═══ READING PASSAGE

In education, everyone deserves a chance

I am a huge fan of Sir Ken Robinson, the educational expert. This video has been around for a few years, but it’s well worth another watch.

   Everyone has the potential within them—so we need ways of encouraging this for every life, rather than suppress them in favour of just the three Rs.
   I was blessed to have done well at primary and secondary school, and in my business degree at university, though for the first couple of years at law school, you might say I was a middling student, getting between B-pluses and C-pluses. It was only at 300 level that things began to click.
   I think back to the kids at the so-called bottom of the class at primary. I won’t name my fellow student but there was one who buried his head in his Mission: Impossible annual who I say had a better imagination than most of us. Unfortunately, he wasn’t as strong on the academic stuff. And you think: if only.
   Or, for that matter, Karl Urban, the actor, who really was that talented as a kid, but not in the top three to which our school awarded prizes.
   A small proportion of those who don’t get recognized academically might wind up as internationally fêted actors, with a lot of sheer hard work. But a whole lot get let down at the beginning, even at a really good school, and told they needed to shape up.
   I visit my primary and secondary schools regularly and keep up with their progress, and I am happy to say things are much, much better than in the 1970s and 1980s. There is more recognition of the different styles of learning, and the different strengths of each student. I see more group work and collaboration between students, as well as more extracurricular activities than we ever had. I hope that we don’t have the trend of medicating students as Sir Ken mentions in his talk, and it is very interesting to note that the prescriptions for ADD increase as one moves eastward across the United States (see 3′38″).

══════
═══ EXTRACTED DATA

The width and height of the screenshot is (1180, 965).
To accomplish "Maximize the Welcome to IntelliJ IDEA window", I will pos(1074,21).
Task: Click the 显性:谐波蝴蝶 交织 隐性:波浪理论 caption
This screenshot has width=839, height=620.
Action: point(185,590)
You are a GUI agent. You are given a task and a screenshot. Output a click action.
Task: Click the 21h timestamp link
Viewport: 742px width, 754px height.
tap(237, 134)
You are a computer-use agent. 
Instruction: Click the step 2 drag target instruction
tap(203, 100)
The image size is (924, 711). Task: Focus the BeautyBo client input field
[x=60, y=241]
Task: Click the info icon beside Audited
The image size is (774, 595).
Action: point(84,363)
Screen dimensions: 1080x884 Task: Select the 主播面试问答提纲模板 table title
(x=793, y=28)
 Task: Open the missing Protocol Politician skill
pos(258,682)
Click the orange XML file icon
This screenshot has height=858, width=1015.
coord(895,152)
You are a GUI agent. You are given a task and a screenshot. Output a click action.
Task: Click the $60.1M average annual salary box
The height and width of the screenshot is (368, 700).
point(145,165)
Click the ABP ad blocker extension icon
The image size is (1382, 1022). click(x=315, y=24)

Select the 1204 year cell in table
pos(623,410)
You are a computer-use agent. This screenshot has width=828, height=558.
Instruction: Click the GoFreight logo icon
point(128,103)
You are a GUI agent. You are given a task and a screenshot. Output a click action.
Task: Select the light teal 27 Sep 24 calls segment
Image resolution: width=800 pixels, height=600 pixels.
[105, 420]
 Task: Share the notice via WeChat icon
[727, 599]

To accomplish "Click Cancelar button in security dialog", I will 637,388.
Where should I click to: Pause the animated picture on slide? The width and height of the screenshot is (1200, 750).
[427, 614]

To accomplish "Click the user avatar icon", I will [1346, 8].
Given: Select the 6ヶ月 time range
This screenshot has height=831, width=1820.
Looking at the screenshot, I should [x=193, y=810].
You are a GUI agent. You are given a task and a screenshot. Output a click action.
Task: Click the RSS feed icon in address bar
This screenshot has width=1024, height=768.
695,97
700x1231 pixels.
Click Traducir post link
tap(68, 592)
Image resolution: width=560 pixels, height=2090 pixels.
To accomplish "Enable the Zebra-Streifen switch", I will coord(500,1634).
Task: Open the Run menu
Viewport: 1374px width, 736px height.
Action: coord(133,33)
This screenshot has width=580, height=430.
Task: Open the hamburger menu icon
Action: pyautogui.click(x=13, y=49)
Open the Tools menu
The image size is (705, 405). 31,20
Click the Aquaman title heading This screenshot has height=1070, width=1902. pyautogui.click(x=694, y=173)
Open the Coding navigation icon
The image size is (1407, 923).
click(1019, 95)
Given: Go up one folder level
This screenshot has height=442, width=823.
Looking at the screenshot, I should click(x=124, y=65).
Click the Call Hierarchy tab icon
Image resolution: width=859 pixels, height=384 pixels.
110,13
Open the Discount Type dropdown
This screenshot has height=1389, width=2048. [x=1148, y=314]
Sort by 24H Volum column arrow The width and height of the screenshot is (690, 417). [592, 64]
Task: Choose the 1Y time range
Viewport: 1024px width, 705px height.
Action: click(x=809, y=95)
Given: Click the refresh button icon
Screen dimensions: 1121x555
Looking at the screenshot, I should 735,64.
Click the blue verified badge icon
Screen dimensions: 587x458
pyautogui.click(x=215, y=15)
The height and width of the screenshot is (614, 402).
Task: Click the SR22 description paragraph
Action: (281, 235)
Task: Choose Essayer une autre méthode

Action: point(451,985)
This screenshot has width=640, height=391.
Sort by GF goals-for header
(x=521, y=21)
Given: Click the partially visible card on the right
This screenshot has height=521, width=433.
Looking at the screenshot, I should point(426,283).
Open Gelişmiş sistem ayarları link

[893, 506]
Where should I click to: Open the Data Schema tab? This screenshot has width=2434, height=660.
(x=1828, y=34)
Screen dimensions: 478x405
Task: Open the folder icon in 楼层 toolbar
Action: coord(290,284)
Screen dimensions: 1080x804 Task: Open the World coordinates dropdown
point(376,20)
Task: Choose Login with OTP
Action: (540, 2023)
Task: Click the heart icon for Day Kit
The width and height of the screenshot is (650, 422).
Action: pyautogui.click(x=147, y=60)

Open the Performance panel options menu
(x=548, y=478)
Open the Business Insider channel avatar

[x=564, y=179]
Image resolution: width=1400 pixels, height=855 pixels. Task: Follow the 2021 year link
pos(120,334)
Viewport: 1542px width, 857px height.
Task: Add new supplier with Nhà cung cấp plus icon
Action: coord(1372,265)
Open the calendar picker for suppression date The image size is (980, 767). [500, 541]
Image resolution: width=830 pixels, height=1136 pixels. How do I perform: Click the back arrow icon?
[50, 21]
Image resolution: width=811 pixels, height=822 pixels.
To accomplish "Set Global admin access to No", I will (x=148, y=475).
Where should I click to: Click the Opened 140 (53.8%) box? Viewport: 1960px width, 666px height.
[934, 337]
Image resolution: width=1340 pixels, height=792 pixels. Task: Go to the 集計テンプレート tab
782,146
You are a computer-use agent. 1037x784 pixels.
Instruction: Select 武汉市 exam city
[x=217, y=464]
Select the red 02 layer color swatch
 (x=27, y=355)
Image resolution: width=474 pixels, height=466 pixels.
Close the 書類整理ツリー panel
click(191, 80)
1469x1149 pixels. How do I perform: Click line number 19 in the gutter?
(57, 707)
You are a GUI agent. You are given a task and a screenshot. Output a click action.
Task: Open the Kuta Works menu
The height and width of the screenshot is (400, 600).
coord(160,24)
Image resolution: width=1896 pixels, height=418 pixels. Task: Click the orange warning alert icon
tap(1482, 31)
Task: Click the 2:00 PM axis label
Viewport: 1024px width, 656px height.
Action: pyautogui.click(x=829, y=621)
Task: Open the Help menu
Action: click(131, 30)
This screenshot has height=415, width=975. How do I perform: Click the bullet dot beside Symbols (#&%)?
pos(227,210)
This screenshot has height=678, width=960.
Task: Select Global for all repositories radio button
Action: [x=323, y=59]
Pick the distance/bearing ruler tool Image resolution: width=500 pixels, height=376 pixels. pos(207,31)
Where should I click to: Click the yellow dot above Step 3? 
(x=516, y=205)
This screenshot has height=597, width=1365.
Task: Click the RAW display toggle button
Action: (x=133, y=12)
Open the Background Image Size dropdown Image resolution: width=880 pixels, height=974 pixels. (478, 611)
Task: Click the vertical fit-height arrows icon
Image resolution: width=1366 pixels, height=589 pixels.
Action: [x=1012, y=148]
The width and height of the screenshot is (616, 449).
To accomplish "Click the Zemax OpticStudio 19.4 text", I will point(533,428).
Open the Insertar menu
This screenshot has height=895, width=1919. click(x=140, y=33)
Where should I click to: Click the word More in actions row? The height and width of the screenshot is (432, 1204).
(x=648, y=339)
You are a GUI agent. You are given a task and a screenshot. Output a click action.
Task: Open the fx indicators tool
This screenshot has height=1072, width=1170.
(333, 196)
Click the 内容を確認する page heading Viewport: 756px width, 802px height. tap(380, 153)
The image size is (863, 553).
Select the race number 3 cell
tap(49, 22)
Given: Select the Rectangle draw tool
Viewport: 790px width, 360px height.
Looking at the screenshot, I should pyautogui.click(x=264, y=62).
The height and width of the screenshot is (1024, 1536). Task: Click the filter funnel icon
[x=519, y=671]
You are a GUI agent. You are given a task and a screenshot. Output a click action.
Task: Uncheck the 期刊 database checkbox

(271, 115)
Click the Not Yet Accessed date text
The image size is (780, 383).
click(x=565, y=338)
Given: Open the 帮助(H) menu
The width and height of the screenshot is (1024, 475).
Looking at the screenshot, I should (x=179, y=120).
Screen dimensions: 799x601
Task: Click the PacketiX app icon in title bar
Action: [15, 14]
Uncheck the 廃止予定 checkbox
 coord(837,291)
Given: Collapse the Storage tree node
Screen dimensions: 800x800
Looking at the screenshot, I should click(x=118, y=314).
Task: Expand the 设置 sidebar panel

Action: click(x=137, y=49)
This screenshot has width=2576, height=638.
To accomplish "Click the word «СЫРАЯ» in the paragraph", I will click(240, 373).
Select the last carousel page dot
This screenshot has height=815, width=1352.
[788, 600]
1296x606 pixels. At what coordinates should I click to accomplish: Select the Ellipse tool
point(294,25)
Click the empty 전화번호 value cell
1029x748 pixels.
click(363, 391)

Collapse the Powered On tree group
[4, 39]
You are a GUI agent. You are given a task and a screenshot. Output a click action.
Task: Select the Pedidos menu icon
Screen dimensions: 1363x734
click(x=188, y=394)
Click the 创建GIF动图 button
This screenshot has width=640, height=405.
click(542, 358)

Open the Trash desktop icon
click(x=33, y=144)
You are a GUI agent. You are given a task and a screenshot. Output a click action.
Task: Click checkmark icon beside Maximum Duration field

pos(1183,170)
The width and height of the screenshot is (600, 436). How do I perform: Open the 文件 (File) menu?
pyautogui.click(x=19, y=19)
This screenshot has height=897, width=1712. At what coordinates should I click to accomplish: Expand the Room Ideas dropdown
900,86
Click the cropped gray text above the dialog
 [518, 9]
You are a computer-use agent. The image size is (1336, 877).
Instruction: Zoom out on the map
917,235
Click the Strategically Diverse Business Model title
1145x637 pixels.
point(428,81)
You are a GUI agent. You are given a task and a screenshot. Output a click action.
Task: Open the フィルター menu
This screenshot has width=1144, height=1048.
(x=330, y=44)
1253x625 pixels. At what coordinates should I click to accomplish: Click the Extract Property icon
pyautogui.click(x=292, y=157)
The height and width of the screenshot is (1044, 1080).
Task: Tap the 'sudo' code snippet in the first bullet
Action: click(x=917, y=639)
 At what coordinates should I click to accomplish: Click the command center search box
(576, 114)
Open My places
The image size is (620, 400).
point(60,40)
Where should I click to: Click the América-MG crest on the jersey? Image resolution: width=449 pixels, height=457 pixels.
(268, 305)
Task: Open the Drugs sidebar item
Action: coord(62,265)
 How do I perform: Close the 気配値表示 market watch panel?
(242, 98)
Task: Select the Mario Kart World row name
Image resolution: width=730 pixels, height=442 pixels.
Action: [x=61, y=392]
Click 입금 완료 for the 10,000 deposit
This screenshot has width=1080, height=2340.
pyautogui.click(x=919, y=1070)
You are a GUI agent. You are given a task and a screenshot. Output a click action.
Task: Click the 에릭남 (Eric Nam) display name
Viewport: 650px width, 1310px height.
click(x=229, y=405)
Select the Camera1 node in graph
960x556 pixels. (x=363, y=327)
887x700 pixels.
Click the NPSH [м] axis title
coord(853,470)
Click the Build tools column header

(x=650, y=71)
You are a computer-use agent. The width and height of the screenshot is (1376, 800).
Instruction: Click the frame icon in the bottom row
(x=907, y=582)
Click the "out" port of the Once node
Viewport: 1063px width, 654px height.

══════

▶ **GOAL OF THE EXERCISE**: Extract the full education post with every word and paragraph unchanged. The rows above are separate material with no connection to the text.

▶ **SOLUTION FOR THIS EXERCISE**:
In education, everyone deserves a chance

I am a huge fan of Sir Ken Robinson, the educational expert. This video has been around for a few years, but it’s well worth another watch.

   Everyone has the potential within them—so we need ways of encouraging this for every life, rather than suppress them in favour of just the three Rs.
   I was blessed to have done well at primary and secondary school, and in my business degree at university, though for the first couple of years at law school, you might say I was a middling student, getting between B-pluses and C-pluses. It was only at 300 level that things began to click.
   I think back to the kids at the so-called bottom of the class at primary. I won’t name my fellow student but there was one who buried his head in his Mission: Impossible annual who I say had a better imagination than most of us. Unfortunately, he wasn’t as strong on the academic stuff. And you think: if only.
   Or, for that matter, Karl Urban, the actor, who really was that talented as a kid, but not in the top three to which our school awarded prizes.
   A small proportion of those who don’t get recognized academically might wind up as internationally fêted actors, with a lot of sheer hard work. But a whole lot get let down at the beginning, even at a really good school, and told they needed to shape up.
   I visit my primary and secondary schools regularly and keep up with their progress, and I am happy to say things are much, much better than in the 1970s and 1980s. There is more recognition of the different styles of learning, and the different strengths of each student. I see more group work and collaboration between students, as well as more extracurricular activities than we ever had. I hope that we don’t have the trend of medicating students as Sir Ken mentions in his talk, and it is very interesting to note that the prescriptions for ADD increase as one moves eastward across the United States (see 3′38″).